▶ What you need to do:
1) In the Fusobacterium nucleatum article, from which three sites in women delivering prematurely have F. nucleatum cells been isolated?
2) From the Fusobacterium nucleatum article, reproduce word for word the part that opens with the words containing "Species of bacterium" and closes with "the oral cavity.".

▶ Extract to read:
┌────────
Fusobacterium nucleatum

Scientific classification
- Domain: Bacteria
- Kingdom: Fusobacteriati
- Phylum: Fusobacteriota
- Class: Fusobacteriia
- Order: Fusobacteriales
- Family: Fusobacteriaceae
- Genus: Fusobacterium
- Species: F. nucleatum
- Binomial name: Fusobacterium nucleatum Knorr, 1922

= Fusobacterium nucleatum =

- Genus: Fusobacterium
- Species: nucleatum
- Authority: Knorr, 1922

Species of bacterium

Fusobacterium nucleatum is a Gram-negative, anaerobic bacterium, commensal to the human oral cavity, that plays a role in periodontal disease. This organism is commonly recovered from different monocultured microbial and mixed infections in humans and animals. In health and disease, it is a key component of periodontal plaque due to its abundance and its ability to coaggregate with other bacteria species in the oral cavity.

==Preterm births==

Research implicates periodontal disease caused by F. nucleatum with preterm births in humans. In many studies, F. nucleatum cells have been isolated from the amniotic fluid, placenta, and chorioamnionic membranes of women delivering prematurely. Moreover, laboratory mice intravenously inoculated with F. nucleatum have been found to deliver prematurely, and the pathology of the infection seems to mirror observations in humans. Together, this research provides evidence for a possible causal connection between F. nucleatum-caused periodontal disease and at least some cases of preterm delivery. F. nucleatum can also be isolated from the vaginal microbiome, especially in women with a condition known as bacterial vaginosis. Both F. nucleatum vaginal colonization and bacterial vaginosis also have been linked with preterm birth and infections within the uterus. Thus, preterm birth arising by infections caused by F. nucleatum could also arise from invasive infection into the uterine tissue originating from the colonized vagina.
└────────
▶ Information shown:
┌────────
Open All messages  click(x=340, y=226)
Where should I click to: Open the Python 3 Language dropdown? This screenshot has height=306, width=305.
└────────
┌────────
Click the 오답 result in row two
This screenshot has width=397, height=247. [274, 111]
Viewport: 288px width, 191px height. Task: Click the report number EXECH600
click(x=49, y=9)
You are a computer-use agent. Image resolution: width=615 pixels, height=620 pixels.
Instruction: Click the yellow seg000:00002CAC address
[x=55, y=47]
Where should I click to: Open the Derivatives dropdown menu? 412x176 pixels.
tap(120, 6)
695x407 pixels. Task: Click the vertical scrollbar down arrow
└────────
┌────────
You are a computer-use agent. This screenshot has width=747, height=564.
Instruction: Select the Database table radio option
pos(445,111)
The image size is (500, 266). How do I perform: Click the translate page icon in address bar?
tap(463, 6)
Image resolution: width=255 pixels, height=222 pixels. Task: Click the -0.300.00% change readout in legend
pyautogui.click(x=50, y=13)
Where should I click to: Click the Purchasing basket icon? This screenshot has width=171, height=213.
└────────
▶ Completed exercise:
1) The amniotic fluid, placenta, and chorioamnionic membranes.

2)
Species of bacterium

Fusobacterium nucleatum is a Gram-negative, anaerobic bacterium, commensal to the human oral cavity, that plays a role in periodontal disease. This organism is commonly recovered from different monocultured microbial and mixed infections in humans and animals. In health and disease, it is a key component of periodontal plaque due to its abundance and its ability to coaggregate with other bacteria species in the oral cavity.